# DATA FOR ANALYSIS
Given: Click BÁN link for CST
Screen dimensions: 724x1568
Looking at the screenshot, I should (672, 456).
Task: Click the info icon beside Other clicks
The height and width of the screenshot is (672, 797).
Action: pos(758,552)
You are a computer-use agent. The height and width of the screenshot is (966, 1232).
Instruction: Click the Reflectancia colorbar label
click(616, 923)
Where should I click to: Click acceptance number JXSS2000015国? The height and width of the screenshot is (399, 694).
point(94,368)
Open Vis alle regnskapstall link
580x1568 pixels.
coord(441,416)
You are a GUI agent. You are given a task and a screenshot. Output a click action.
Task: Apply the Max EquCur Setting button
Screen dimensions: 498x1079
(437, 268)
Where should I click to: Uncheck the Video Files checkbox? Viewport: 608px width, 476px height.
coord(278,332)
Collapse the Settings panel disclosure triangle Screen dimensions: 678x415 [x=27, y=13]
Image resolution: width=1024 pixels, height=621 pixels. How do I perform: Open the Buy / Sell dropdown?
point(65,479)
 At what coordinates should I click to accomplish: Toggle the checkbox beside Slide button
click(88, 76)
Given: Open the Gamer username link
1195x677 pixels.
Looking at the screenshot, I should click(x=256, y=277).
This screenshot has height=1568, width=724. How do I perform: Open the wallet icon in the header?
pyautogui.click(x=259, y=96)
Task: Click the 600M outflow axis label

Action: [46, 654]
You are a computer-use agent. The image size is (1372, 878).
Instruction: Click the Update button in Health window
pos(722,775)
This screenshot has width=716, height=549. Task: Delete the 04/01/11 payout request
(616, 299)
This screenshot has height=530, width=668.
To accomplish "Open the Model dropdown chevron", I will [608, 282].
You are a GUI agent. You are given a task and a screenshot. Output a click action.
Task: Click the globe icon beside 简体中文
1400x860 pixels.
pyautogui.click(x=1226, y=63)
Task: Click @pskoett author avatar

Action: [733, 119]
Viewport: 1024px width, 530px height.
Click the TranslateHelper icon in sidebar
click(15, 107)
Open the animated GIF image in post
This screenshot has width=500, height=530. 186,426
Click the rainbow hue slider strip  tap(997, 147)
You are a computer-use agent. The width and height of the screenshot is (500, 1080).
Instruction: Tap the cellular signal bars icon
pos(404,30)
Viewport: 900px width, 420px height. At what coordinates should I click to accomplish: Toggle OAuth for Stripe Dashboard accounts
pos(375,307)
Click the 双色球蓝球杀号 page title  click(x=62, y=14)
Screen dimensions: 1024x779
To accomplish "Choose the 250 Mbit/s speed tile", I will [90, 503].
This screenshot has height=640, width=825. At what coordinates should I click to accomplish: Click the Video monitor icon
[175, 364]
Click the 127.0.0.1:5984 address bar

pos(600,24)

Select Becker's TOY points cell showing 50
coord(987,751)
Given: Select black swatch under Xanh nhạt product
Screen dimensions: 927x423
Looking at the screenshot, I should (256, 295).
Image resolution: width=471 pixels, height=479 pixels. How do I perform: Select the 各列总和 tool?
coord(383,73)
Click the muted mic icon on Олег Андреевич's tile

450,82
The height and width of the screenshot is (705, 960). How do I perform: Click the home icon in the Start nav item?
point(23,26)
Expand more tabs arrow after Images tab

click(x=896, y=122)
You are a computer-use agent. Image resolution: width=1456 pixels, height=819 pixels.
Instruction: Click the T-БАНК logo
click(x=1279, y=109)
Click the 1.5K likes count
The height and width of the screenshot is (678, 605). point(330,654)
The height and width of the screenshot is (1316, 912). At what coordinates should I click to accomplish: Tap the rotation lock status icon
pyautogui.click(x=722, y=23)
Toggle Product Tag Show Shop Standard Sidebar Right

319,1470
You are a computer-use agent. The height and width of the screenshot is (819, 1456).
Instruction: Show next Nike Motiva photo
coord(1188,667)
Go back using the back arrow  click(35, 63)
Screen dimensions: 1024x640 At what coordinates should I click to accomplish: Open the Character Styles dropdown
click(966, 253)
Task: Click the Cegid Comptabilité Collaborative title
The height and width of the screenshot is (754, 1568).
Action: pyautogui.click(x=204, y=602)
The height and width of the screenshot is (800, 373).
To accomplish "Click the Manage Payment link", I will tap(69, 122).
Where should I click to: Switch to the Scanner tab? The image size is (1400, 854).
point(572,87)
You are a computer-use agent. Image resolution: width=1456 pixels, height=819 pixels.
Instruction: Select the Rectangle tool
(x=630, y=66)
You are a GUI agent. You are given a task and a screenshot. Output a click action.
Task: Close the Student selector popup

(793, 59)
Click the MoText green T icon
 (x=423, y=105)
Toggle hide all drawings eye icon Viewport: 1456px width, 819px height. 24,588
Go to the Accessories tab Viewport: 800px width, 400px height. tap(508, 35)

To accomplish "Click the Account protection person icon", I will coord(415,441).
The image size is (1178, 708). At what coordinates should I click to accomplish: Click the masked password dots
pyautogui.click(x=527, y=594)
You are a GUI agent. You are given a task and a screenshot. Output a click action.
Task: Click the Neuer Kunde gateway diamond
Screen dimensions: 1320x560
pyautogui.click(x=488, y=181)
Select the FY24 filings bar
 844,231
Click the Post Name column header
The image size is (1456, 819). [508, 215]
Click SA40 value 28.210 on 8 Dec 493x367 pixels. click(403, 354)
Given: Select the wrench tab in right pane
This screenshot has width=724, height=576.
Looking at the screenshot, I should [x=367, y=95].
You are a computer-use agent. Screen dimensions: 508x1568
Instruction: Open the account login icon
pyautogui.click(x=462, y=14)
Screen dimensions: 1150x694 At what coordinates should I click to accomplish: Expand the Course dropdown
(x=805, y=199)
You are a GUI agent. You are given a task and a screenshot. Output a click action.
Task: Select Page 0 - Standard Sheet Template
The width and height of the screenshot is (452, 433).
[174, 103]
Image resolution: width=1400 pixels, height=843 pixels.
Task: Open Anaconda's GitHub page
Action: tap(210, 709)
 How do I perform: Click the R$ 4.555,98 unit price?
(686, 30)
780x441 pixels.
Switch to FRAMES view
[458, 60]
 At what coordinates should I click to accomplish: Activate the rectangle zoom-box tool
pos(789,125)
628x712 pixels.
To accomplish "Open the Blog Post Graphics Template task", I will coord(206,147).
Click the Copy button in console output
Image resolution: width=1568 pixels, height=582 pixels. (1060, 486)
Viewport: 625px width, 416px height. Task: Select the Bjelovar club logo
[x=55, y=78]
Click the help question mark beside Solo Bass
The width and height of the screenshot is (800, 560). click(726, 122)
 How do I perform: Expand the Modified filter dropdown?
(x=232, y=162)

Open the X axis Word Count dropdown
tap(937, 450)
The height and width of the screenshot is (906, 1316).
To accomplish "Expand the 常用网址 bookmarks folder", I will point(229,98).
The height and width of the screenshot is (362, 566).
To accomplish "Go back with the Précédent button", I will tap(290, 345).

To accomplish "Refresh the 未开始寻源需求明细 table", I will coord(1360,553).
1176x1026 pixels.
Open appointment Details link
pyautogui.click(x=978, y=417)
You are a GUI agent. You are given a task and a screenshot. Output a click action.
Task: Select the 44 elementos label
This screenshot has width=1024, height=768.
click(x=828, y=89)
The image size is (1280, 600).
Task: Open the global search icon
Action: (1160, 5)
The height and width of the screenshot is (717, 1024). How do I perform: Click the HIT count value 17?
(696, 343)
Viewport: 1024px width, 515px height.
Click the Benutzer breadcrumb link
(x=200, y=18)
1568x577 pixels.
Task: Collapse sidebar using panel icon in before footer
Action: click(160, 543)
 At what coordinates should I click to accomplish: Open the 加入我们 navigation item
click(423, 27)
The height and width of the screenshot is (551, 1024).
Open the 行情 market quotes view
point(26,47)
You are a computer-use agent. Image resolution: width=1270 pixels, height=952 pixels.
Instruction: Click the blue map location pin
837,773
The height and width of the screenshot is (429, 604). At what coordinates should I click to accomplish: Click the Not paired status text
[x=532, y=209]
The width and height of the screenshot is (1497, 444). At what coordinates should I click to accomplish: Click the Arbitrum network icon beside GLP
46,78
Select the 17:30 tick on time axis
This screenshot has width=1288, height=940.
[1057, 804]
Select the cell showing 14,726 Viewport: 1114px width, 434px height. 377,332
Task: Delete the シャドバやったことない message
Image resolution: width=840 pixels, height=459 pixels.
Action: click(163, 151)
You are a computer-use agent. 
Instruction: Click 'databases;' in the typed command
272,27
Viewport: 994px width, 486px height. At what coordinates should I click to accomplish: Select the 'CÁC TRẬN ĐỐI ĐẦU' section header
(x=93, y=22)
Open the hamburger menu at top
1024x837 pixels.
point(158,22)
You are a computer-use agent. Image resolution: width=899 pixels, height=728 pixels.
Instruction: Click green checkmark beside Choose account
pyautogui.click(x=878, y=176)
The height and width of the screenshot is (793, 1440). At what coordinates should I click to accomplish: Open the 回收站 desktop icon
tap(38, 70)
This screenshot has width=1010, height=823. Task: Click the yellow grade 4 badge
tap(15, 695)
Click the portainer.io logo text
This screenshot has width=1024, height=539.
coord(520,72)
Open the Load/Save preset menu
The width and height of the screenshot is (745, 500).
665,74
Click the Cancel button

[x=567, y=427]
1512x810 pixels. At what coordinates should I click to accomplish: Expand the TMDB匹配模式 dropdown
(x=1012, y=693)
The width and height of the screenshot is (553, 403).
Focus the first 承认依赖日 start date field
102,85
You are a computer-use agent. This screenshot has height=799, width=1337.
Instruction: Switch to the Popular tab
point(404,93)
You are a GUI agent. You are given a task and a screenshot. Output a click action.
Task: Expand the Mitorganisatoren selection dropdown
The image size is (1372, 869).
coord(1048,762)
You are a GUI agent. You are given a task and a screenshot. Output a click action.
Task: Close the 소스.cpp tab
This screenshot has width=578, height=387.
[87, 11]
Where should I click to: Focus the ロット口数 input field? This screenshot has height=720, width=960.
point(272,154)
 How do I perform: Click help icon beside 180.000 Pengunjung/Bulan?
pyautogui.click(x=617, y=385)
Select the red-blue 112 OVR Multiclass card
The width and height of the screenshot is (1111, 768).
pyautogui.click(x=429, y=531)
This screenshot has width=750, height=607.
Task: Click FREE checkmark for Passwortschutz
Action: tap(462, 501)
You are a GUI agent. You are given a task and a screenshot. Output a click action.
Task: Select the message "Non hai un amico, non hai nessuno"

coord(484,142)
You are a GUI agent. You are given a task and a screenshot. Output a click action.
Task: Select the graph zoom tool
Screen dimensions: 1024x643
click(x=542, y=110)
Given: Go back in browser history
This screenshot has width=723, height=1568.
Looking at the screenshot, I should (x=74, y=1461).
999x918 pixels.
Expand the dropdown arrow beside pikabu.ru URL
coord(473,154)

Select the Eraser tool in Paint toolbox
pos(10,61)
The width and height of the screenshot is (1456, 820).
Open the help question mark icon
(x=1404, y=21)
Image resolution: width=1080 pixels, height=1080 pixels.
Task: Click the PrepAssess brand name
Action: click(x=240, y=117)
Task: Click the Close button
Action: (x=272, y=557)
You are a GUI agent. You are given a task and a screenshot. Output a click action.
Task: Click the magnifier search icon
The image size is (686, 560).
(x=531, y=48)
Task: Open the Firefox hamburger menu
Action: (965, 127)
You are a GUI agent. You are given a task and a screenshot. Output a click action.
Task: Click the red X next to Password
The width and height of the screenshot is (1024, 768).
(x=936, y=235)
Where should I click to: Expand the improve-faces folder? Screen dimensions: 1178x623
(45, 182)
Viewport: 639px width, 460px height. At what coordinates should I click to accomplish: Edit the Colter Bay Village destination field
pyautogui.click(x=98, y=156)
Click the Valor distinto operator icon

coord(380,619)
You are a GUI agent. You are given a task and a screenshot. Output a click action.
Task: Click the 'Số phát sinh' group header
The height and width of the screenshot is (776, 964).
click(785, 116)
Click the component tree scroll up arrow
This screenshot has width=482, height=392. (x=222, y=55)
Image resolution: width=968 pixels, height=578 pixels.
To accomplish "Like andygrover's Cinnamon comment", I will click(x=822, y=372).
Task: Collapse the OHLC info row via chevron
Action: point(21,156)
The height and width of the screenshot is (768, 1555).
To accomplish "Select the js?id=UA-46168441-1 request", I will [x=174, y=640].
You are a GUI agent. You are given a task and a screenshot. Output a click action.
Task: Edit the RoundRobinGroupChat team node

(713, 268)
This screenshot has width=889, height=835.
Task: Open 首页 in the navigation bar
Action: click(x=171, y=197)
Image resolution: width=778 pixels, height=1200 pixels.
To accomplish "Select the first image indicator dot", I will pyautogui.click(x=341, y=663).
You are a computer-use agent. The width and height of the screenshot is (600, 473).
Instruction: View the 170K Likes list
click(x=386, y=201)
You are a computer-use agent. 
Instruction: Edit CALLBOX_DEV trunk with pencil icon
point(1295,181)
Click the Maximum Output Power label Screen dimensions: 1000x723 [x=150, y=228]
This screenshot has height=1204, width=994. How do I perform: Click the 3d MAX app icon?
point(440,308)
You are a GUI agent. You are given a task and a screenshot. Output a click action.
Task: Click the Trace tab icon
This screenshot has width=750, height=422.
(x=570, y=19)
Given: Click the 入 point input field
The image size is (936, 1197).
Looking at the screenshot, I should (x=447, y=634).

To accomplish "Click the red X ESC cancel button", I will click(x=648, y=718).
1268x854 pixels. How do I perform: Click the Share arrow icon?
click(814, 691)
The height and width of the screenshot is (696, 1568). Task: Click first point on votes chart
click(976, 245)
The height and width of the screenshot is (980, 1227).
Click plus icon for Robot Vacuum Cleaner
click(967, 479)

# TASK INSTRUCTIONS
Scan the entries above. Copy each line that has the string "back".

# ANSWER TO THE EXERCISE
Go back using the back arrow  click(35, 63)
To accomplish "Go back with the Précédent button", I will tap(290, 345).
Given: Go back in browser history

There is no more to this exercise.